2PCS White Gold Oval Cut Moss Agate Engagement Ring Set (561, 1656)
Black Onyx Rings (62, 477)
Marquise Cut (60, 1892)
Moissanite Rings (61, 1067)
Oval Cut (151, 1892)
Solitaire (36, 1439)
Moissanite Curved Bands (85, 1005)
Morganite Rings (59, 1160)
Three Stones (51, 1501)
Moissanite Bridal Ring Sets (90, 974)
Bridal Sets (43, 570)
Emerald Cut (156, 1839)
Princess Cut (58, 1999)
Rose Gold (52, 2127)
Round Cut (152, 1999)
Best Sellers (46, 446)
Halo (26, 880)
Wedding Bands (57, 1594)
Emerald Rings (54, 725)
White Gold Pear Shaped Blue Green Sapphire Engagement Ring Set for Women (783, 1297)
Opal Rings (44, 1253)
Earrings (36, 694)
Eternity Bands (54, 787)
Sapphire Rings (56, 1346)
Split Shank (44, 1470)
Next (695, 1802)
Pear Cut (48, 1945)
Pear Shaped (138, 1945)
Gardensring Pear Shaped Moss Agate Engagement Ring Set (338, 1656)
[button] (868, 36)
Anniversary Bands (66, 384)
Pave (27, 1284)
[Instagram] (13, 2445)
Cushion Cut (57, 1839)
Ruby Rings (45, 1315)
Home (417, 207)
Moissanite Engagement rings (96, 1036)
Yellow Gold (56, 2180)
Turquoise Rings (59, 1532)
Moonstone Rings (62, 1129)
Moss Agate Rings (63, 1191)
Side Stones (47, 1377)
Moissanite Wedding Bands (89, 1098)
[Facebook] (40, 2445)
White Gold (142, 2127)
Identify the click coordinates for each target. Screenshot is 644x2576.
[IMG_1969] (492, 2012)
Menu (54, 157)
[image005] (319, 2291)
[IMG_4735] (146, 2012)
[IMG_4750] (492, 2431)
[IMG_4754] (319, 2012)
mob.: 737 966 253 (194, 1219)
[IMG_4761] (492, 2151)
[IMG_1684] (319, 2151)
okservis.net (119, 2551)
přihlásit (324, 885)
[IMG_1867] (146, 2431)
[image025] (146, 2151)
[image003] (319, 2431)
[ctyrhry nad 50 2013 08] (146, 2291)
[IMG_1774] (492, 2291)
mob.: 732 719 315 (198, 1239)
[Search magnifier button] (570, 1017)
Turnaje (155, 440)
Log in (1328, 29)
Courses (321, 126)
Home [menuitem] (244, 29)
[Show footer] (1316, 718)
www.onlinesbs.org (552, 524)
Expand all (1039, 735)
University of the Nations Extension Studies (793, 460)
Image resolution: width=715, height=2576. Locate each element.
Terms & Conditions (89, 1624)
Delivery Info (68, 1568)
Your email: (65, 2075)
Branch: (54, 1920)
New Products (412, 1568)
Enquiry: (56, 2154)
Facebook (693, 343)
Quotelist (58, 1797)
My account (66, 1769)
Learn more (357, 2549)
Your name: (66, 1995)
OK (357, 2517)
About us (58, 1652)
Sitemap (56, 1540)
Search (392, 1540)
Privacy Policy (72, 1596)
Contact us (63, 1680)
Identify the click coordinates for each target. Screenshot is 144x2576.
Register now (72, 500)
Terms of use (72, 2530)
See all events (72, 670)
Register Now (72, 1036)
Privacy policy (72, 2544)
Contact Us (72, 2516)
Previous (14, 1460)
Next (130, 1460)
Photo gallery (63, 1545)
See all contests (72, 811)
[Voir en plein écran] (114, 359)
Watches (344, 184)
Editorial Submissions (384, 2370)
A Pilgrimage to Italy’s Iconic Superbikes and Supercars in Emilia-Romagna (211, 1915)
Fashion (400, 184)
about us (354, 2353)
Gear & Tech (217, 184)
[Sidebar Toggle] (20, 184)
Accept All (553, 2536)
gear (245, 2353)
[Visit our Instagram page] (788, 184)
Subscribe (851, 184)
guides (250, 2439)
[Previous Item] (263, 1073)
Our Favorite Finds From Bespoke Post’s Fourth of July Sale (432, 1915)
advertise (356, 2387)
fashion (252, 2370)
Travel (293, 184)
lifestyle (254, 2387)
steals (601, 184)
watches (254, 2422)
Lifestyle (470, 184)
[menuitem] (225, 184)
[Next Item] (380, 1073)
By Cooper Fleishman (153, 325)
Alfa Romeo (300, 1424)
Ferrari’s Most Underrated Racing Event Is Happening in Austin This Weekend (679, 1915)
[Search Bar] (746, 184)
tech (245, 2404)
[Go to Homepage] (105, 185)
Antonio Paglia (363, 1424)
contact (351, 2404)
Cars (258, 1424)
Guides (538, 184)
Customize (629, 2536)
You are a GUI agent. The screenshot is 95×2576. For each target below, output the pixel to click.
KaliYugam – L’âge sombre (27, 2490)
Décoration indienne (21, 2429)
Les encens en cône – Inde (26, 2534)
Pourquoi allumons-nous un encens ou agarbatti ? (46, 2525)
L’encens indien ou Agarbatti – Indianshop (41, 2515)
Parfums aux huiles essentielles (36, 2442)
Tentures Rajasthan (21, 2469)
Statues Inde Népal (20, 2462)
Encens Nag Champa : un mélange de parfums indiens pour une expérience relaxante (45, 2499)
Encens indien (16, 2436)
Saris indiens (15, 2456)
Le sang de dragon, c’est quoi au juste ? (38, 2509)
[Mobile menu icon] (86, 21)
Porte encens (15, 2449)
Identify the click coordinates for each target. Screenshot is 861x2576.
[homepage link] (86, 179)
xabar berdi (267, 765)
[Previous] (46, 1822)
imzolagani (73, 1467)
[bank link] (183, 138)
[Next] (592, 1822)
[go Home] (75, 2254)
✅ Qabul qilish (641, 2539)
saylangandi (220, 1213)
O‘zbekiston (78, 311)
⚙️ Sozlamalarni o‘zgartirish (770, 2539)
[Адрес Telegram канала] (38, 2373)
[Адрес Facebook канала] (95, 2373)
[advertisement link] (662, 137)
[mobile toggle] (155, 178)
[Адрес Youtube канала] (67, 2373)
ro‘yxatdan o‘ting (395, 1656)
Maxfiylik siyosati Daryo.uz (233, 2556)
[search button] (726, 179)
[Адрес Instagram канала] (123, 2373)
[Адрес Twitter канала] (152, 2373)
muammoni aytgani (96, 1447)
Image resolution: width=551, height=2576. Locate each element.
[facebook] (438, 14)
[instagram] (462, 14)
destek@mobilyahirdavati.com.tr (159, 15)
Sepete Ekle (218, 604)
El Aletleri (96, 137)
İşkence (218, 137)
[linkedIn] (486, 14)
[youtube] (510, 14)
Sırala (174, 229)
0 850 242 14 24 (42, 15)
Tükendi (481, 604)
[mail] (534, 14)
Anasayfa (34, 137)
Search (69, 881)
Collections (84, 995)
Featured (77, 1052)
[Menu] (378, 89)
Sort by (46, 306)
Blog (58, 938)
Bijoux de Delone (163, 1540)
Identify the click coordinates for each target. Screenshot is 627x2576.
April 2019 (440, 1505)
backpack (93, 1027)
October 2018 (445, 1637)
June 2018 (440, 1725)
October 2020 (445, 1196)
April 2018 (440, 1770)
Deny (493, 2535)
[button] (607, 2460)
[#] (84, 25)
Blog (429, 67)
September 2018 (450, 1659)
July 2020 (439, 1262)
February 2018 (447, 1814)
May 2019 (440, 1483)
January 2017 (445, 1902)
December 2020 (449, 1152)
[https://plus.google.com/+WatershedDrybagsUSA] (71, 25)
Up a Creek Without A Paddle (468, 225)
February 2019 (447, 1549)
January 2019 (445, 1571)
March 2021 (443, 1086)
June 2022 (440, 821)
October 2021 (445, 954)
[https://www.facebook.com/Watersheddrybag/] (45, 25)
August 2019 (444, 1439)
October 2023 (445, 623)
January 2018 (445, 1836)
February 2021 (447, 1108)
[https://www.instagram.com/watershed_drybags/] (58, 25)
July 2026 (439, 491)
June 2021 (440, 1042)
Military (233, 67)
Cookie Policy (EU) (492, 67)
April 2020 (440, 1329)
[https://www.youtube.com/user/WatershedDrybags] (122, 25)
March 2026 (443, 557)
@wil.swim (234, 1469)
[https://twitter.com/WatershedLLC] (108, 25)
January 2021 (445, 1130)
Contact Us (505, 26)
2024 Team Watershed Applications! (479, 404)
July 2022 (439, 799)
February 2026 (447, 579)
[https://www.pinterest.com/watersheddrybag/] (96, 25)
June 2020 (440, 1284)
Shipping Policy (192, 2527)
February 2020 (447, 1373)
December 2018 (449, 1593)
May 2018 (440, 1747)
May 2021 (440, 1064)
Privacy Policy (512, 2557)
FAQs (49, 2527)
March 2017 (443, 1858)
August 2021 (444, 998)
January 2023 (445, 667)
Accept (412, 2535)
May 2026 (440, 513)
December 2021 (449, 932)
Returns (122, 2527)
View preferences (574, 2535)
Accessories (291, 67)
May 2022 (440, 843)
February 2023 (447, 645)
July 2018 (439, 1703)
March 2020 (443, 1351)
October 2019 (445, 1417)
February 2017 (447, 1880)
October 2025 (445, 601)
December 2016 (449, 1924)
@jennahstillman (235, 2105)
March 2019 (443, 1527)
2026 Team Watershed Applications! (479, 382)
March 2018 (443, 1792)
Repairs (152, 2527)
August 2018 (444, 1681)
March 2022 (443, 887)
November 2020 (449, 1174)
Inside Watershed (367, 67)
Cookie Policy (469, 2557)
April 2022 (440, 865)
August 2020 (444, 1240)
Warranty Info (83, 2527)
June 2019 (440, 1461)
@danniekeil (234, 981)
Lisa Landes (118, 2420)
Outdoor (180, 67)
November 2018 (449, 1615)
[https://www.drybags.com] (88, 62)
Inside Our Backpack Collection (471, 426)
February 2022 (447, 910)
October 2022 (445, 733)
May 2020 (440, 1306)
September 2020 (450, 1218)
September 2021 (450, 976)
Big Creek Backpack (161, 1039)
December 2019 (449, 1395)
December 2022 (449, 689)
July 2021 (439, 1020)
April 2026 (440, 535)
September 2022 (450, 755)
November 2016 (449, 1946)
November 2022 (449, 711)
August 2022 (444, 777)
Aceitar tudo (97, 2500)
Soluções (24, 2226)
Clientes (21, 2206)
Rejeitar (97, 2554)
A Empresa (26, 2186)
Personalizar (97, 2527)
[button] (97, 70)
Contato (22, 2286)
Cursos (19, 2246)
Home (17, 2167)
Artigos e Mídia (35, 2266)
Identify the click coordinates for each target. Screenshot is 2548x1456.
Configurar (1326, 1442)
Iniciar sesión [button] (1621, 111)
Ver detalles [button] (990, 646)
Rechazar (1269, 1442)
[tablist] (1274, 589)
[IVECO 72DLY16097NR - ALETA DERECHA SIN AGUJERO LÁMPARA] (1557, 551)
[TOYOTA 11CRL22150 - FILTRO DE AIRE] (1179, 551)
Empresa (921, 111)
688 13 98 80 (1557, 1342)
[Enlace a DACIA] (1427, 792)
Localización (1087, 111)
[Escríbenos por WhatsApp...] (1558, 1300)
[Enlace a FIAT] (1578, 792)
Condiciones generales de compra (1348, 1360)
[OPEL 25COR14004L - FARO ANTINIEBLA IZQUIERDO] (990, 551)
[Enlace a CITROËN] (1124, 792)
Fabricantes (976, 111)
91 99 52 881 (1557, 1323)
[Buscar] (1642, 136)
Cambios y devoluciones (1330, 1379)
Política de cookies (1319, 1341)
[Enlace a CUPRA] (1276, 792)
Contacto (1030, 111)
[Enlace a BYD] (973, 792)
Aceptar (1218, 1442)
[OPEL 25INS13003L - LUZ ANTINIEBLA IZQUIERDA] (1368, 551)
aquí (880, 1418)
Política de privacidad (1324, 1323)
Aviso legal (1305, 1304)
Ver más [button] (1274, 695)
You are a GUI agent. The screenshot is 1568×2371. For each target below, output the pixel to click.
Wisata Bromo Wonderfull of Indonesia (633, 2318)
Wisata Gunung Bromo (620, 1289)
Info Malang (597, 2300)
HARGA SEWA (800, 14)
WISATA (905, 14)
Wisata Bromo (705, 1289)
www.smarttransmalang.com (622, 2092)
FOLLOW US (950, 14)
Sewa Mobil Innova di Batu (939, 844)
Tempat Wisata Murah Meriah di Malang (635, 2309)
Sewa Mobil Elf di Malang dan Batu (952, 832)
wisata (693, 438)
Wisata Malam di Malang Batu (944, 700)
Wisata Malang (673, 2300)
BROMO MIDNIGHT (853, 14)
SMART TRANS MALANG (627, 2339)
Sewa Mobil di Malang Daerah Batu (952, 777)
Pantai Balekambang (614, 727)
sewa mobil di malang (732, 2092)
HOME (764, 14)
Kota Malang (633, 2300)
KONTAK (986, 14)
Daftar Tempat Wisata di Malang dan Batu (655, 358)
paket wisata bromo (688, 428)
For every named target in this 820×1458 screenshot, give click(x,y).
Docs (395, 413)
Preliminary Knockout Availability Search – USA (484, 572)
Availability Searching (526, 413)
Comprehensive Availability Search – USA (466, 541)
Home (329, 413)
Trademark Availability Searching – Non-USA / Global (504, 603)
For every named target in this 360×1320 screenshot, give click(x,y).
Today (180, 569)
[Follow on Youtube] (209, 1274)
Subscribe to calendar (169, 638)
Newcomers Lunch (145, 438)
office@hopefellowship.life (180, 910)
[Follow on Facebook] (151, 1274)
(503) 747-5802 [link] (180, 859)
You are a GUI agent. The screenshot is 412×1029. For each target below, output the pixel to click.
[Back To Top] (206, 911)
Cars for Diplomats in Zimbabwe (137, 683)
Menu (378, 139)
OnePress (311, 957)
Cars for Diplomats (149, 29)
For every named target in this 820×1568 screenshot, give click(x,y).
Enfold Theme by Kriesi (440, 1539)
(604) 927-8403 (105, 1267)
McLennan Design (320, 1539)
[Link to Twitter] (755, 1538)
※
Task —
Every line above from the line with "July 2018 (439, 1703)" to the line with "Aceptar (1218, 1442)", inclusive, must be returned exactly; no other line belongs in the reply.

Result of the task —
July 2018 (439, 1703)
March 2020 (443, 1351)
October 2019 (445, 1417)
February 2017 (447, 1880)
October 2025 (445, 601)
December 2016 (449, 1924)
@jennahstillman (235, 2105)
March 2019 (443, 1527)
2026 Team Watershed Applications! (479, 382)
March 2018 (443, 1792)
Repairs (152, 2527)
August 2018 (444, 1681)
March 2022 (443, 887)
November 2020 (449, 1174)
Inside Watershed (367, 67)
Cookie Policy (469, 2557)
April 2022 (440, 865)
August 2020 (444, 1240)
Warranty Info (83, 2527)
June 2019 (440, 1461)
@danniekeil (234, 981)
Lisa Landes (118, 2420)
Outdoor (180, 67)
November 2018 (449, 1615)
[https://www.drybags.com] (88, 62)
Inside Our Backpack Collection (471, 426)
February 2022 (447, 910)
October 2022 (445, 733)
May 2020 (440, 1306)
September 2020 (450, 1218)
September 2021 (450, 976)
Big Creek Backpack (161, 1039)
December 2019 (449, 1395)
December 2022 (449, 689)
July 2021 (439, 1020)
April 2026 (440, 535)
September 2022 (450, 755)
November 2016 (449, 1946)
November 2022 (449, 711)
August 2022 (444, 777)
Aceitar tudo (97, 2500)
Soluções (24, 2226)
Clientes (21, 2206)
Rejeitar (97, 2554)
A Empresa (26, 2186)
Personalizar (97, 2527)
[button] (97, 70)
Contato (22, 2286)
Cursos (19, 2246)
Home (17, 2167)
Artigos e Mídia (35, 2266)
Identify the click coordinates for each target. Screenshot is 2548x1456.
Configurar (1326, 1442)
Iniciar sesión [button] (1621, 111)
Ver detalles [button] (990, 646)
Rechazar (1269, 1442)
[tablist] (1274, 589)
[IVECO 72DLY16097NR - ALETA DERECHA SIN AGUJERO LÁMPARA] (1557, 551)
[TOYOTA 11CRL22150 - FILTRO DE AIRE] (1179, 551)
Empresa (921, 111)
688 13 98 80 (1557, 1342)
[Enlace a DACIA] (1427, 792)
Localización (1087, 111)
[Escríbenos por WhatsApp...] (1558, 1300)
[Enlace a FIAT] (1578, 792)
Condiciones generales de compra (1348, 1360)
[OPEL 25COR14004L - FARO ANTINIEBLA IZQUIERDO] (990, 551)
[Enlace a CITROËN] (1124, 792)
Fabricantes (976, 111)
91 99 52 881 (1557, 1323)
[Buscar] (1642, 136)
Cambios y devoluciones (1330, 1379)
Política de cookies (1319, 1341)
[Enlace a CUPRA] (1276, 792)
Contacto (1030, 111)
[Enlace a BYD] (973, 792)
Aceptar (1218, 1442)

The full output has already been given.